-- PASSAGE GIVEN start --

Tips for Chess Marketing and Promotion

July 8, 2011 – 4:25pm
Avalanche Journal

I firmly believe that the poor marketing and promotion of chess has hindered the growth of organized chess in the United States, and I would like to share with you some questions that were asked by chess enthusiasts. These questions were directed to Paul Truong, Director of Marketing & PR for Texas Tech SPICE.

What are some of the things that local clubs and organizers can do to help promote their clubs or events?

Contact the local media (newspapers, radio, TV networks, school papers, etc.) and let them know what is going on at your chess club or event. Explain to them:

● Why your event is interesting and what makes it unique?

● Talk about noteworthy players that participate in your event, such as a local politician, a community leader, a top rated young player, or a chess celebrity such as a national champion, etc.

● Discuss interesting aspects such as mixed doubles events, sibling teams, family teams, oldest vs. youngest match-ups, male vs. female, students vs. teachers and so on.

If you do not pique their interest, the media will not turn up. In addition, have a press kit or information packet ready. The easier you make their jobs, the more likely they are to cover your story. You can also prepare a story about the event and submit it to your local newspapers.

After the story is out, make sure you thank the journalists that covered the event. Be sure to recognize their role in making your event more special. Also, the more feedback they receive from their viewers or readers, the more likely they will be to cover other events you organize. Keep in touch with the journalist and create a bond.

What is a Press Kit and what should it include?

A press kit is a package of important information with facts and interesting tidbits about your club or event. It should also contain clear, high-quality pictures – the higher the quality, the better! Also be prepared to provide the pictures and data on a CD or via electronic means. This will save the journalist time and they will be more likely to get the facts and information right.

Here are some of the things to include in a press kit:

● An information sheet about your club or event. Include basic facts, such as when and where, and give a little history of the club or event. If your event has already received attention from other sources (the Internet, other newspapers, etc.) mention that together with the Internet address or source. This helps reinforce the message that your activity is newsworthy.

● A contact sheet listing the key officers and how to contact them for further information. Give a brief description of each person listed.

● The Press Release. This should be the top page in the press kit, with the heading: “Press Release” or “For Immediate Publication.” Use preprinted stationary if you have any. Otherwise, place the name, address, and contact number of your organization at the top. Now pretend that you’re the journalist writing the story.

You write the story. Lead with the most important information. Continue to write the rest as a newspaper story.

The purpose of a press release is to summarize the story for the press. Again, it must be done interestingly enough so that they would want to cover it. A press kit is easy to create and very effective.

What can local clubs or promoters do to obtain sponsorships?

Ask yourself: Why should someone sponsor your club or event? And be prepared to answer this question. If you are not, then you will have very little chance of getting any kind of sponsorship.

-- PASSAGE GIVEN end --

- **DIRECTIONS**:
According to the article on chess marketing, which item should be the top page in a press kit?

-- SUPPLIED INFORMATION start --

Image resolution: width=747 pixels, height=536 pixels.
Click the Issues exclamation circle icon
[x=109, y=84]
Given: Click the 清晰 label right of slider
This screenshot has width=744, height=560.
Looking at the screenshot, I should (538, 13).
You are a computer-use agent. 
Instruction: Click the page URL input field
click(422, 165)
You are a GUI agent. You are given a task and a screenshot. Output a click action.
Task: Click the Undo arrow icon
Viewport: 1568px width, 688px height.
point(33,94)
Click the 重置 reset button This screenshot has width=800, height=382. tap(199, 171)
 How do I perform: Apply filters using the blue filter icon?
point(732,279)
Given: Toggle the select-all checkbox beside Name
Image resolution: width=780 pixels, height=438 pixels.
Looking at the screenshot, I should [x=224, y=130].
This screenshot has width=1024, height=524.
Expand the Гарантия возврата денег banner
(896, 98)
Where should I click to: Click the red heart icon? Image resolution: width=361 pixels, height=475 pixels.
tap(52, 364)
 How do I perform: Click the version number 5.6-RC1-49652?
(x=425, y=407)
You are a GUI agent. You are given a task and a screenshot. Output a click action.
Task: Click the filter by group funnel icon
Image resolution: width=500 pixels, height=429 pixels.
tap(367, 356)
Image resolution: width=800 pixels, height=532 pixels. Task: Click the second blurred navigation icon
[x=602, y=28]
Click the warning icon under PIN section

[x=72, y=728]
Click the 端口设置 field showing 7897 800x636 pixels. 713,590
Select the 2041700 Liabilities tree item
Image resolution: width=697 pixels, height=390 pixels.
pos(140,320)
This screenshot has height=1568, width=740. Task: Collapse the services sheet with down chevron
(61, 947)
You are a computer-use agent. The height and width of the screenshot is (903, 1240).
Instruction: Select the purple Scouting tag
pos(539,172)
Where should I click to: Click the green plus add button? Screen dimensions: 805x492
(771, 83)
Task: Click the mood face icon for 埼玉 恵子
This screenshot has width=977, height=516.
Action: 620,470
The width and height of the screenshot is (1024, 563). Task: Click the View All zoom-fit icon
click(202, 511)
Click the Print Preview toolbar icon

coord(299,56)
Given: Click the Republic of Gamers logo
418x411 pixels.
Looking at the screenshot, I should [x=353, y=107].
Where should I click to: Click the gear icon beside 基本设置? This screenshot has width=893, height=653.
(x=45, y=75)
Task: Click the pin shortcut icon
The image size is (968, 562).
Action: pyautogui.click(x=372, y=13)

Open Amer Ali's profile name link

-- SUPPLIED INFORMATION end --

- **THE SOLUTION**:
The press release should be the top page in the press kit.